— Господин писатель, не были бы вы так любезны, чтобы открыть мне? Посредственность чертова, ты можешь открыть мне? Осел безмозглый, открой мне дверь!
Кричу и продолжаю пинать дверь и стучать по ней кулаками. Откуда-то доносится шепот. Наваливаюсь на дверь. Шепот усиливается. В конце коридора показывается стюард.
— Вы что-то хотели?
— Я хотела бы видеть господина Карра.
— Полагаю, они еще не вернулись, мэм.
— Вы хотите, чтобы я ушла?
— Ммм… Их нет у себя.
— Хорошо, хорошо.
Ухожу, раздраженная. В каюте меня обуревает приступ тошноты. Стошнило бы — стало бы лучше.
Я уйду, хорошо. А если с девчонкой что-то случится? С ней все в порядке? Она спит? Перерыв все вокруг, с трудом нахожу ключ от ее каюты.

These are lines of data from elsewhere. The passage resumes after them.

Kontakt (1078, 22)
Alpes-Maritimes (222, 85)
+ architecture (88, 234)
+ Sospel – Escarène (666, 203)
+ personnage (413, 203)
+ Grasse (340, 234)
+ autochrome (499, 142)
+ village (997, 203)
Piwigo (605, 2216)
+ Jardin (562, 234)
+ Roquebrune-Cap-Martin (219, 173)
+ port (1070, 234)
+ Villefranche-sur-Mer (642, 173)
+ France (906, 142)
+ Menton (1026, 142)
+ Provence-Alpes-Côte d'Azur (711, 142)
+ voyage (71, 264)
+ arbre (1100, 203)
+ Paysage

Перевернув несколько мусорных ведер в коридоре и один раз упав — теперь болит подбородок — дохожу до ее каюты. Девочка спокойно спит.
Вернувшись к себе, бросаюсь в постель и делаю вид, что забыла, что оставила дверь открытой. Нет, все напрасно и слишком поздно, увы. Сон, как океанская волна, уносит в свои глубины. Слегка свешиваю голову с кровати. Если стошнит, то хотя бы не на белье. Не на белье.
Мне снится странный сон. Будто бы Дональд Карр целует мою грудь. Мне почему-то и приятно, и стыдно. Ворошу его волосы. Глаза у меня закрыты. Медленно их открываю и вижу: со мной девчонка! Мою грудь целует девчонка! Ужасно стыдно и неудобно. Стыд смешивается с угрызениями совести и беспокойством. Но ощущение удовольствия не пропало. Это же неправильно! Мне должно быть неприятно! Как мне может быть приятно в постели с ребенком? Как?
Двенадцать
Иду как во сне. Вхожу в ее каюту. Она там. Лежит на покрывале, не разобрав постель. Тоненькая, крохотная и беленькая в огромной отцовской рубашке, в которой тот совершил самоубийство. Спит.
— Детка, просыпайся. Идем со мной.
Что это я — нежно глажу ее по головке? Она садится на кровати.
— Деточка моя, нам надо сходить с тобой кое-куда.
С нежностью беру в ладони ее тоненькие изящные ручки — как птичьи крылышки. Она следует за мной с чудесной покорностью. Выходим из каюты, забираемся на палубу. Наши шаги так легки, будто мы идем по облаку. Облако куда-то несет нас: куда, куда? Куда мы идем?
Мы покорно отдались его воле, просто летим куда-то… Как мы легки, как счастливы.
А, ну вот: мы на краю бассейна.
— Смотри, детка, мы у бассейна.
Есть ли в нем вода? Или он пустой?
Мы начинаем раскачиваться на краю бассейна. Мы хотим прыгнуть в воду? А если ее нет? Зачем мы здесь? Раскачиваемся.
Вспомнила: мы здесь, чтобы столкнуть тебя в бассейн.
Изо всех сил толкаю девчонку вниз. Крика ее я не слышу — слышу только, как бьется мое сердце.
Бегу прочь. К себе в каюту.
Где-то слышны крики и корабельный гудок. Потом крики отступают, потом снова возвращаются.
Стою на трапе, с чемоданом, изумрудно-зеленым, как голова селезня. Спускаюсь с корабля.
Деньги! Взяла ли я свои деньги? Я положила их в передний карман брюк. Они на месте! Успокаиваюсь. Радуюсь даже. Чемодан в руке, деньги в кармане — здорово! Все очень-очень здорово!
Порт Барселоны — ясное дело, рассадник проституции. Проституция никогда не спит. Вода спит, проституция — никогда. Смеюсь. Чемодан тяжелый. Да зачем мне этот чемодан? Аккуратно кладу его на тротуар под фонарем. Осматриваюсь — не видел ли кто?
Никто не видел. Никто ничего не видел.
Хорошо!
Давно мне не было так чудно!
Корабль с каждым шагом все дальше.
А если обернуться посмотреть в последний раз?
Не оборачивайся и не смотри. Не смотри.
Оборачиваюсь и смотрю.
Огни корабля сияют в ночи. Как отвратительная корона, сделанная из бриллиантов и грехов всего мира.
Я шагаю. Мне хорошо. Очень хорошо. Только спать немножко хочется.